Rejoice in the Lord always; again, I say, rejoice.
~Philippians 4:4
 
 
What a life, dear Lord!  What a grand and glorious life You give me anew each and every day!  Domine, non sum dignus...O Lord, I am not worthy...!

Wednesday, August 29, 2012

Infinite Riches

Every moment is crammed with infinite riches which are given us according to the extent of our faith and love.  ~Fr. Jean-Pierre de Caussade in Abandonment to Divine Providence

This is the day which the Lord hath made:
let us be glad and rejoice therein.
~Psalm 118:24

Tuesday, August 28, 2012

Clouds!


Morning Clouds by Ann L. Krumrein


A pessimist sees only the dark side of the clouds, and mopes;
a philosopher sees both sides, and shrugs;
an optimist doesn't see the clouds at all -- he's walking on them.
~Leonard Louis Levinson

Thank you, dear Lord, for making me an optimist!

Monday, August 27, 2012

My sweet Annie


Ave Maria!  Here she is, my dear sister, Ann L. Krumrein, down at "the cove" near the lovely home where she and her husband John live in Lincolnville, Maine.  They were about to join friends for a celebratory supper, which is why she's so dressed up.  Normally the attire at the cove is super causual, but not this fun evening.  As always, she's flashing that dazzling smile of hers and looks so classy.  I love you, my sweet Annie!

21st Sunday of Ordinary Time


“Lord, to whom shall we go? You have the words of eternal life.”  ~John 6:68

"To whom shall we go?" Peter asks. In other words, “Who else will instruct us the way you do?” or, “To whom shall we go to find anything better?”

"You have the words of eternal life;" not hard words, as those other disciples say, but words that will bring us to the loftiest goal, unceasing, endless life removed from all corruption.

These words surely make quite obvious to us the necessity for sitting at the feet of Christ, taking him as our one and only teacher, and giving him our constant and undivided attention.
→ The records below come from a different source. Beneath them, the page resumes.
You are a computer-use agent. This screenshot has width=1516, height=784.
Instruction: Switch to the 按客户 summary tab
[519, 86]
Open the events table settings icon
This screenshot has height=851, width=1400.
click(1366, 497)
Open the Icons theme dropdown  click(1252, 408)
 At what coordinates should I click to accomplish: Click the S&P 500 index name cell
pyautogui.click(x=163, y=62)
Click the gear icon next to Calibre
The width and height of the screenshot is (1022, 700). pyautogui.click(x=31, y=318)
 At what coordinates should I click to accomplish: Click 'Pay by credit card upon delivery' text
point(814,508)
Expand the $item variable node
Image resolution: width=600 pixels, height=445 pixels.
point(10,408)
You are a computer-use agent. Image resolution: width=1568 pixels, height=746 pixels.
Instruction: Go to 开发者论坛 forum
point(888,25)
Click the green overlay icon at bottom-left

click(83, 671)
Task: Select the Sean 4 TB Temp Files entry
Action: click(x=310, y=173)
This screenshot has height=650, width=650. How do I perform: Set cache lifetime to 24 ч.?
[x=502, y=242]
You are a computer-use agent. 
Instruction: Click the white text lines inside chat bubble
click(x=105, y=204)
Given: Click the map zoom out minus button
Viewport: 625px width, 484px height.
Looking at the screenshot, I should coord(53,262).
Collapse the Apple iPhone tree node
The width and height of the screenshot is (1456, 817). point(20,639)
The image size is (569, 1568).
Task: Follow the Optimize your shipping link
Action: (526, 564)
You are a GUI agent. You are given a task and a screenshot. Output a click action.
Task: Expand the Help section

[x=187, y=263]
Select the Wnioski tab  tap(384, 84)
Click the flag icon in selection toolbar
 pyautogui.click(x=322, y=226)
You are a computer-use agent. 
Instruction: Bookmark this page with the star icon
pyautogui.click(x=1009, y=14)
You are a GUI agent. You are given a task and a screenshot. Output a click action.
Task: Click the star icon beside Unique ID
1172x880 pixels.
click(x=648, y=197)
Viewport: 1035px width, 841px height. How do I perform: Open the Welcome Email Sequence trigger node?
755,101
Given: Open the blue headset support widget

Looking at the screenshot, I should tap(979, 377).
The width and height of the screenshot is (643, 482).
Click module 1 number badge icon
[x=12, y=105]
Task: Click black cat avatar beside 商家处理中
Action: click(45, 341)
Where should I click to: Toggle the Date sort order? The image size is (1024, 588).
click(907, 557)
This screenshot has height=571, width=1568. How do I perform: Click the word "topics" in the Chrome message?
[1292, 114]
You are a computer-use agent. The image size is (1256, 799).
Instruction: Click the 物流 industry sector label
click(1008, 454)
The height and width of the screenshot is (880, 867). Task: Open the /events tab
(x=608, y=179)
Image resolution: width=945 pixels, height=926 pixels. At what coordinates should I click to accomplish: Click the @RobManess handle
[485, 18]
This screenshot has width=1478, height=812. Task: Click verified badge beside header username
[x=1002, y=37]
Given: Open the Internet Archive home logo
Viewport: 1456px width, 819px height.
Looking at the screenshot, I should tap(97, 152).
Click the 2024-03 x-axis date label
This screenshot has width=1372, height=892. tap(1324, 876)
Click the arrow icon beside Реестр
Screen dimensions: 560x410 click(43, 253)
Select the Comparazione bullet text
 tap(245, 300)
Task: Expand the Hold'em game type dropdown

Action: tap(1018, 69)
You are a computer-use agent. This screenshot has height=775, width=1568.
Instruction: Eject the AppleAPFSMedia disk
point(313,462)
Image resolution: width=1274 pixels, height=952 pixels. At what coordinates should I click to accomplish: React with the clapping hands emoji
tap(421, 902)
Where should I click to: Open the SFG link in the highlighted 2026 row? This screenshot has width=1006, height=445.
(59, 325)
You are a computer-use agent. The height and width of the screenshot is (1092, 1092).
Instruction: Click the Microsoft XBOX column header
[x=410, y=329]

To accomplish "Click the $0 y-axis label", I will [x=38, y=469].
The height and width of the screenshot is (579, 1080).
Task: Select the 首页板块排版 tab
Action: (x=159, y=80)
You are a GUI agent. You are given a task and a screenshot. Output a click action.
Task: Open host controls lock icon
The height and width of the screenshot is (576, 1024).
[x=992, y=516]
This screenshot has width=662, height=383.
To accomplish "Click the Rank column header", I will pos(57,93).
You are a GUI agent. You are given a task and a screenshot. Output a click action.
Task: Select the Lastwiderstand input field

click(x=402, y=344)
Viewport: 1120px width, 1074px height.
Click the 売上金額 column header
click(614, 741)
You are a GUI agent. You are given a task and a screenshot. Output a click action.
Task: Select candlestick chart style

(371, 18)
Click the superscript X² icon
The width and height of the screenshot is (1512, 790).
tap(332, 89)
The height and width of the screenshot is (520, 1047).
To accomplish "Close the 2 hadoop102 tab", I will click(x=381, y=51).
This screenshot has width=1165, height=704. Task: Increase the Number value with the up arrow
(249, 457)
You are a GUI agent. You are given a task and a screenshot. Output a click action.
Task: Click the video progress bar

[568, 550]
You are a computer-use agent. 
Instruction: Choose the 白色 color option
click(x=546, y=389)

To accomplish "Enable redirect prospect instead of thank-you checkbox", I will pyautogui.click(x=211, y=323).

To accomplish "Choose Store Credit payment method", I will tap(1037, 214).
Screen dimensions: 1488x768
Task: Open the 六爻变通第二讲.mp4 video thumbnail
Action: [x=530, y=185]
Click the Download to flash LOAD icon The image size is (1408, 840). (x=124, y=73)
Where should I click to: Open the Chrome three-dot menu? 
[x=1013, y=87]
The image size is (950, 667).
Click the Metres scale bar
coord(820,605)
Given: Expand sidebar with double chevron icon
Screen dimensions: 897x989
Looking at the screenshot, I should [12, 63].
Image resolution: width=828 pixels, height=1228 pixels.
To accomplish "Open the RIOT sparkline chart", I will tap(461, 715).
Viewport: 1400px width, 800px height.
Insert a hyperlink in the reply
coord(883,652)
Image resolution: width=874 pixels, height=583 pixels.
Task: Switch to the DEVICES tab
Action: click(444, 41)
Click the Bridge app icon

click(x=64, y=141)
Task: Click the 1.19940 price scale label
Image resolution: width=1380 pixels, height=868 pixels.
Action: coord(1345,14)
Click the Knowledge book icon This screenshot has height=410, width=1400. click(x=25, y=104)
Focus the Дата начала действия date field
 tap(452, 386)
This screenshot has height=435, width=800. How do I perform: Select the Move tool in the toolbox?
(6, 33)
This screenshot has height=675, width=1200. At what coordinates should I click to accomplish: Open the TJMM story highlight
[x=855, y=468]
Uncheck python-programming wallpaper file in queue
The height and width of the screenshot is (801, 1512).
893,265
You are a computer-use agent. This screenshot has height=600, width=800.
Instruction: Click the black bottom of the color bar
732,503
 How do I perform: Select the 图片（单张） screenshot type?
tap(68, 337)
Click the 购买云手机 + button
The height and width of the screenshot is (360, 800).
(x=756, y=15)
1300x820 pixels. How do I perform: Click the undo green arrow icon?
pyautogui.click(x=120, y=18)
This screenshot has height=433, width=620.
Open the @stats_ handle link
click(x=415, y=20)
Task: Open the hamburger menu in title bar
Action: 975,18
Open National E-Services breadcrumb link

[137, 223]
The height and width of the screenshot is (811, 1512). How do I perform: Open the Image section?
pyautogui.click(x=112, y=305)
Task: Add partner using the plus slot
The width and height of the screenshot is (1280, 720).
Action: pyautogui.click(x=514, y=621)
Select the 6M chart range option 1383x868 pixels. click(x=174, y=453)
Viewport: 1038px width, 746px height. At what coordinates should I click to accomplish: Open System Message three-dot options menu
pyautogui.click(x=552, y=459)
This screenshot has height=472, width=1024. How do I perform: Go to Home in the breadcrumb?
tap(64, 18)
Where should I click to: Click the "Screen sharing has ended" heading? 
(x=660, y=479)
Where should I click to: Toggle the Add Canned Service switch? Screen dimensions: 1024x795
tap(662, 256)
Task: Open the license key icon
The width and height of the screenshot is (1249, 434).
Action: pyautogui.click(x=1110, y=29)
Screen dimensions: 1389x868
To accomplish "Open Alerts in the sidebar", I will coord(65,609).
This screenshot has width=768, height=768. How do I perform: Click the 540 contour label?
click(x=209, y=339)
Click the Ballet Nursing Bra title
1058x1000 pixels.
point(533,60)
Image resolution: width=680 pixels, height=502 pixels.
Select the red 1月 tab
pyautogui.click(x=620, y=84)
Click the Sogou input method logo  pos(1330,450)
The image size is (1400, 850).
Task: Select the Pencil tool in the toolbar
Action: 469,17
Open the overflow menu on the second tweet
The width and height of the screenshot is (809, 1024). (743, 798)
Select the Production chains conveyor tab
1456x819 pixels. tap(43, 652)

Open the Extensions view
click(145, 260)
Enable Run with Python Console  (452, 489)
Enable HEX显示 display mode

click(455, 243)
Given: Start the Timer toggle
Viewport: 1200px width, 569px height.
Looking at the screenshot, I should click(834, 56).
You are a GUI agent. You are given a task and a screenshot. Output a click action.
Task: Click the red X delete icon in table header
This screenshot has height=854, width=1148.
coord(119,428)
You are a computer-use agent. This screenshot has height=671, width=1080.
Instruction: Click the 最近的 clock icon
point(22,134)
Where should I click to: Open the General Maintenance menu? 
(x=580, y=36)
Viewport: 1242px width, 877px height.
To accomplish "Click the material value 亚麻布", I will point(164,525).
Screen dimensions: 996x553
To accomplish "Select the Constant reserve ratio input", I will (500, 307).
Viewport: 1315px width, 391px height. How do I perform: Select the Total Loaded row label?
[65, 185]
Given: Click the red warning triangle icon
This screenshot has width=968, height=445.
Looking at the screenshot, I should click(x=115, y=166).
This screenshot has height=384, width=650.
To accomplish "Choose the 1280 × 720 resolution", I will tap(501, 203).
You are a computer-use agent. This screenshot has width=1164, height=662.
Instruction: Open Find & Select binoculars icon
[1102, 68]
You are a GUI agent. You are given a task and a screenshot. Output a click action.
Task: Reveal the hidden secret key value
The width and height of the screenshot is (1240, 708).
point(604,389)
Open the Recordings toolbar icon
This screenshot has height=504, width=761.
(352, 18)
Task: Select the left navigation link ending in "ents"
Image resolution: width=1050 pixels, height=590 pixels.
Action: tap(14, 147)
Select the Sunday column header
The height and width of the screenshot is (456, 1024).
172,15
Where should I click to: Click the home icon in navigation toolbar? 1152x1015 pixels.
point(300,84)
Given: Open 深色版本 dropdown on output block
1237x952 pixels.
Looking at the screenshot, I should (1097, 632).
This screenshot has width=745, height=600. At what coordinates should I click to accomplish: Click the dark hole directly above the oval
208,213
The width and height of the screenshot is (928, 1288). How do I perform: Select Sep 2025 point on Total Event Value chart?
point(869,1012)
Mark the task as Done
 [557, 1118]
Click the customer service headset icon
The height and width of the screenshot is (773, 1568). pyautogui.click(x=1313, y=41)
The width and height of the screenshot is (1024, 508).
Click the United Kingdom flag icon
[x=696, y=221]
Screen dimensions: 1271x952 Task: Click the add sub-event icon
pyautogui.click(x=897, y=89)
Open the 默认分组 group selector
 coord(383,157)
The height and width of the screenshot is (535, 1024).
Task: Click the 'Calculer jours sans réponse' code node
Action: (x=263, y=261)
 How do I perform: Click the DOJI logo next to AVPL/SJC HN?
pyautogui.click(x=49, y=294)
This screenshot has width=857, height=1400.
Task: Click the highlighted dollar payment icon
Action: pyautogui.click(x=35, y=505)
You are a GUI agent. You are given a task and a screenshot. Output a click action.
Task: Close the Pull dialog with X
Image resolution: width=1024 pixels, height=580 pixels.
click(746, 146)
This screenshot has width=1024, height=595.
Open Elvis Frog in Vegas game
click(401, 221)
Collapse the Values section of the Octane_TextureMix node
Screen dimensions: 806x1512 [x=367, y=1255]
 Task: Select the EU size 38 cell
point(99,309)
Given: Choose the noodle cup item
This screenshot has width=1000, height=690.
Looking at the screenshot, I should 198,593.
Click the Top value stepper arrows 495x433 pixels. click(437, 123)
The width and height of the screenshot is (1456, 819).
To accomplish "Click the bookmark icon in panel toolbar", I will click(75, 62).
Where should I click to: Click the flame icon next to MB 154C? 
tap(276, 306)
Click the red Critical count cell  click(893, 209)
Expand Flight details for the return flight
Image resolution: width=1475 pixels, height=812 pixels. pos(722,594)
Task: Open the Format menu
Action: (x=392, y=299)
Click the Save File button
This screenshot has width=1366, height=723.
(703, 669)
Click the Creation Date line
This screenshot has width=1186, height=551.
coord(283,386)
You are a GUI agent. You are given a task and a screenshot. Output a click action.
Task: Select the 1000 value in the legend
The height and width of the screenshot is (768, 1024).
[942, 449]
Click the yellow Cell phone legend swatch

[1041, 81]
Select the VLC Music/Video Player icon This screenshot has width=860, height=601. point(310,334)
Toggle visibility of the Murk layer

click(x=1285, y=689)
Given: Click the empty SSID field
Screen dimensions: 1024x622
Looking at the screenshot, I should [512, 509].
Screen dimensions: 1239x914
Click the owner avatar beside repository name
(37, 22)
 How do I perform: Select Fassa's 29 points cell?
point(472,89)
He must be our guide who knows well how to lead us to everlasting life.

Thus, shall we ascend to the divine court of heaven, and entering the church of the first born, delight in blessings passing all human understanding.

That the desire to follow Christ alone and to be with him always is a good thing leading to our salvation is entirely self-evident; yet we may learn this from the Old Testament as well.

When the Israelites had shaken off Egyptian tyranny and were hastening toward the promised land, God did not allow them to make disorderly marches; not did the lawgiver let each one go where he would, for without a guide they should undoubtedly have lost the way completely. They were ordered to follow: to set out with the cloud, to come to a halt again with it, and to rest with it.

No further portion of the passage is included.